We asked local chefs their favorite fresh produce to work with
Chef’s favorite things
Lulu Kitchen
“The most used in my restaurant is, without a doubt, lemons. Their versatility and needed application in so many recipes make them a must-have. The fresher the better, and if you can get Amalfi lemons, the flesh and rind are not only edible but also semi-sweet.”
– Chef Scott Hastings
Salty Dog Cafe
“Shallots are one of my favorite produce items. Having that combo flavor of garlic and onion makes it an ingredient I like to use instead of garlic and onion. They are great raw, sautéed, caramelized and fried. I also am a big fan of asparagus. It is so versatile that you can use it in a sauce, a soup, as a side dish or an appetizer.”
– Chef Herb Britton
Palmetto Bay Sunrise Cafe
“Personally, I’m most excited by freshly cut parsley.

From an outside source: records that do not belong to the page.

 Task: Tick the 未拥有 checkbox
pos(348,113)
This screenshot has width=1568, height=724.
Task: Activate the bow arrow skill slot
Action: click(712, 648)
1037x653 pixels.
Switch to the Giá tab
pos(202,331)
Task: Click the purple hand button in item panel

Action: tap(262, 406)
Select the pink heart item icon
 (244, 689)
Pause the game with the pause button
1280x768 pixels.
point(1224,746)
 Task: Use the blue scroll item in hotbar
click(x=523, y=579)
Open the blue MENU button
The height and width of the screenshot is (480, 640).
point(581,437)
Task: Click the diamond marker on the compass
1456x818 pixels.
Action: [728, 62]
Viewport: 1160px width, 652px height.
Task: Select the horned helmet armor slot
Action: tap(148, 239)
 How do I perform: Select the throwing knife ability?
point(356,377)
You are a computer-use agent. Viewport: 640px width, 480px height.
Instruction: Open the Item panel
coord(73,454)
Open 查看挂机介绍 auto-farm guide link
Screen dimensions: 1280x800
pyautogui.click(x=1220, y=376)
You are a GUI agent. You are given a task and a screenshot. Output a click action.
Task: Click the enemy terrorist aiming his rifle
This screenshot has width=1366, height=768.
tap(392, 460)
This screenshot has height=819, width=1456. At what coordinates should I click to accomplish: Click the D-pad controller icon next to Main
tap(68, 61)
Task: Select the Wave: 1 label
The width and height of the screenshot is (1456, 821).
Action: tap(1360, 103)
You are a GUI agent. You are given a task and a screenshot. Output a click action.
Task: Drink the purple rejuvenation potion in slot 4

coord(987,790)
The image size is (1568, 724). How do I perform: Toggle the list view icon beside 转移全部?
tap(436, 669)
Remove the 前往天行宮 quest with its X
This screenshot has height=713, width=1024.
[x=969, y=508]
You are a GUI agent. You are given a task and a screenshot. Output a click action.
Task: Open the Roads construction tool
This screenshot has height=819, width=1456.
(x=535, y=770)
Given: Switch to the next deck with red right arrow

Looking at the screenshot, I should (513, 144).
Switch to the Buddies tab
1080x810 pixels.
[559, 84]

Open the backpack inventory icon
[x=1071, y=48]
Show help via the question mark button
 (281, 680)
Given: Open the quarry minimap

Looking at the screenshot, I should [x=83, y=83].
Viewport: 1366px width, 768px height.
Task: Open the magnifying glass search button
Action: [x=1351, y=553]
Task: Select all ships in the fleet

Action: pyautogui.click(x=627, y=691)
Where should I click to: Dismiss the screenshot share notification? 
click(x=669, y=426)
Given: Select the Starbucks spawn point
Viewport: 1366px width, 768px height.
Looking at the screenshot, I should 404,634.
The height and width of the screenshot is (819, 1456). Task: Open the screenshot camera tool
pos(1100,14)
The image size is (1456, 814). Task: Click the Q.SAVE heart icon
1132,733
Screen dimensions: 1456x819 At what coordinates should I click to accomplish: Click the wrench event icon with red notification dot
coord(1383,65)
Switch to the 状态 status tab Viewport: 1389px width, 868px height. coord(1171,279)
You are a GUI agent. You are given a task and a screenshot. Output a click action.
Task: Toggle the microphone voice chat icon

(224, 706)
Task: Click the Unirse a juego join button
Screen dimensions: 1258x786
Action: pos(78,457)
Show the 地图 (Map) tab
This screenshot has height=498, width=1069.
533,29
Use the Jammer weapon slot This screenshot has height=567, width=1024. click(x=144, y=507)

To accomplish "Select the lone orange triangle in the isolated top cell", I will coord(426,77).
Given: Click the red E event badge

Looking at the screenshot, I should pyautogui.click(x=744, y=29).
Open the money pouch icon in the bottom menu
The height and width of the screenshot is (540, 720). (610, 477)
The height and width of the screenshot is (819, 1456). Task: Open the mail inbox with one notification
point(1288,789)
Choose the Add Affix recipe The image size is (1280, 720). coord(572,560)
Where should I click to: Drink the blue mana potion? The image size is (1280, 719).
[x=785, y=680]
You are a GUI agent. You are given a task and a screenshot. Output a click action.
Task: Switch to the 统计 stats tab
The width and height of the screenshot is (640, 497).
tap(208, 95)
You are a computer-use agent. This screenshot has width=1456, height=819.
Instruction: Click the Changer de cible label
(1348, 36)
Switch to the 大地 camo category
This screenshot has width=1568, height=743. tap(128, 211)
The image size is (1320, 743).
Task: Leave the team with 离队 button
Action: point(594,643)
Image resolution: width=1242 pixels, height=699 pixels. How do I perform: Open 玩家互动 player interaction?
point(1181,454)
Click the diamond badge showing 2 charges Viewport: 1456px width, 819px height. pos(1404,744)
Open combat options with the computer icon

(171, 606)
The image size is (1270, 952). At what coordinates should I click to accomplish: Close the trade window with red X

It makes everything from meat to vegetables delicious, especially salads. It gives everything a crisp but earthy flair. You can buy parsley root occasionally in the store, and if you treat it like a carrot, it is unbelievable in a brothy soup. You also can deep-fry parsley and toss a few grains of salt on it – it’s better than a potato chip! Eat a sprig with your next salad and reevaluate your relationship with parsley.”
– Owner Leslie Stewart
Sprout Momma
“Onions, onions, onions! Onion is the produce that is a base for building every flavor. You can’t get to flavor town without a caramelized onion!”
– Chef Ryan Fennessey
Michael Anthony’s Cucina Italiana
“I am a big fan of citrus. It can be utilized in many different ways. I like that it has the ability to bring out flavors in dishes that wouldn’t otherwise be attained. It’s a critical component in balancing acid levels, and the brightness it adds is unmatched. I also really enjoy ceviche, and citrus is a key ingredient in that dish.”